In 1996, Garrett Gruener and David Warthen founded Ask Jeeves in Berkeley, California, with a deceptively simple idea: what if you could ask a search engine a question in plain English, the same way you'd ask a person? The service was personified by "Jeeves," a fictional butler inspired by P.G. Wodehouse's character Reginald Jeeves — a figure of perfect knowledge and discretion who would answer any question put to him.

The Natural Language Concept

Ask Jeeves launched in April 1997 and quickly gained attention for its approachable interface. At a time when most search engines required users to think in keywords and Boolean operators, Ask Jeeves promised to understand conversational queries like "What is the capital of France?" or "How do I fix a leaky faucet?" The technology behind this was a combination of human-edited "editorial results" (curated answers to common questions) and algorithmic search. The editorial layer gave Ask Jeeves an advantage in answering frequently asked questions, but it was expensive to maintain and couldn't scale to the full breadth of the web.

The company went public in 1999, raising significant capital during the dot-com boom. At its peak, Ask Jeeves was handling tens of millions of queries per day and was one of the most recognized search brands in the United States.

The IAC Acquisition (2005)

By the early 2000s, Ask Jeeves was struggling to compete with Google's rapidly improving algorithmic search. Despite various improvements to its technology, including the acquisition of Teoma (a search engine with a sophisticated authority-based ranking system) in 2001, Ask Jeeves could not close the quality gap with Google. In 2005, InterActiveCorp (IAC), the media conglomerate controlled by Barry Diller, acquired Ask Jeeves for approximately $1.85 billion.

IAC was already a major player in the internet economy, owning properties like Match.com, Ticketmaster, Expedia (before it was spun off), and dozens of other online businesses. The acquisition of Ask Jeeves gave IAC a significant search asset and, crucially, a platform for its growing toolbar and search monetization business.

The Rebrand to Ask.com (2006)

In 2006, IAC retired the Jeeves character and rebranded the service as Ask.com. The decision was controversial — Jeeves had been one of the most recognizable mascots in internet history — but IAC felt the butler image was limiting the brand's appeal to a broader audience. The rebrand was accompanied by a significant marketing push and technology improvements, but Ask.com never managed to recapture the cultural moment it had enjoyed in the late 1990s.

The Toolbar Business — IAC's Real Money Machine

While Ask.com's search market share remained in the low single digits, IAC built a highly profitable business around search toolbars. The Ask Toolbar, bundled with popular free software downloads like Java updates, PDF readers, and media players, would install itself in users' browsers and redirect their searches through Ask.com's search engine. Each search performed through the toolbar generated revenue for IAC through paid search results.

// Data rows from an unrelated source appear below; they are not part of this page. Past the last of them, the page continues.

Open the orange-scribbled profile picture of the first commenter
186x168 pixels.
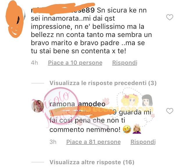pos(15,19)
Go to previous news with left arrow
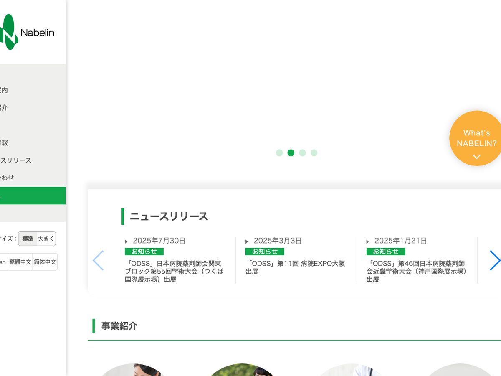The width and height of the screenshot is (501, 376). pyautogui.click(x=98, y=260)
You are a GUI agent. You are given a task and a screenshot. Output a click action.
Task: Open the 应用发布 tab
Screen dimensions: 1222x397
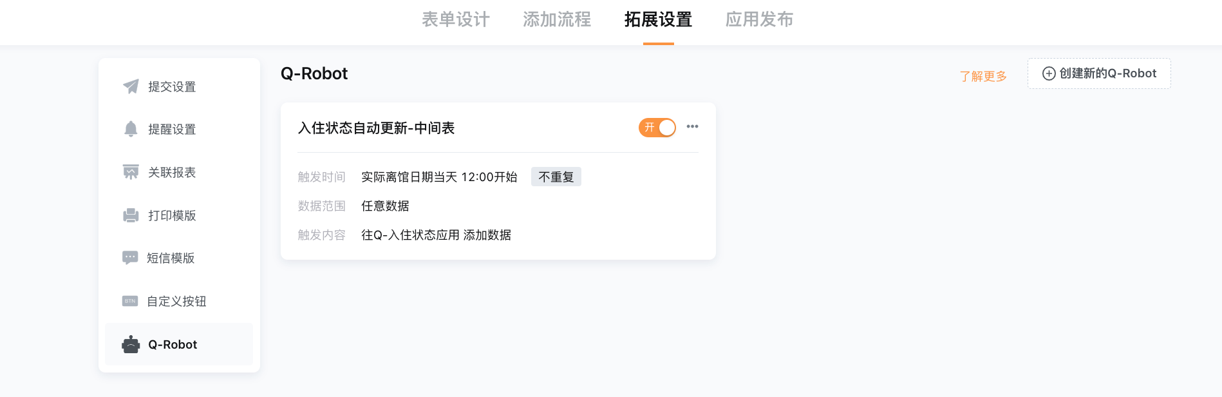coord(760,19)
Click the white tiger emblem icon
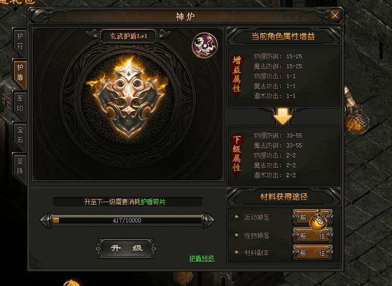Viewport: 392px width, 286px height. pos(204,45)
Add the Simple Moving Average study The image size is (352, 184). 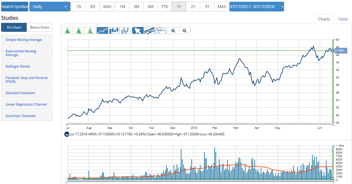tap(27, 40)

This toolbar distribution model was enormously profitable. At its peak, IAC's search business — driven largely by toolbar-generated queries rather than direct visits to Ask.com — was generating hundreds of millions of dollars in annual revenue. The company paid software developers and download sites to bundle the Ask Toolbar with their products, creating a vast distribution network.

The toolbar economy was controversial. Critics argued that many users installed the Ask Toolbar without realizing it, as it was often pre-checked in software installation wizards. The Federal Trade Commission (FTC) and various consumer advocacy groups raised concerns about the practice, and Google, Yahoo, and Microsoft all had similar toolbar products competing for browser real estate.

The Decline and Shutdown

As browsers became more sophisticated and users became more savvy about toolbar installations, the toolbar business model began to erode. Google Chrome's rise to dominance made toolbar installation increasingly difficult. IAC gradually shifted its focus away from search, and Ask.com's role within the company diminished. On May 1, 2026, Ask.com officially shut down its search engine operations, with IAC exiting the search business entirely — ending nearly three decades of one of the internet's most recognizable brands.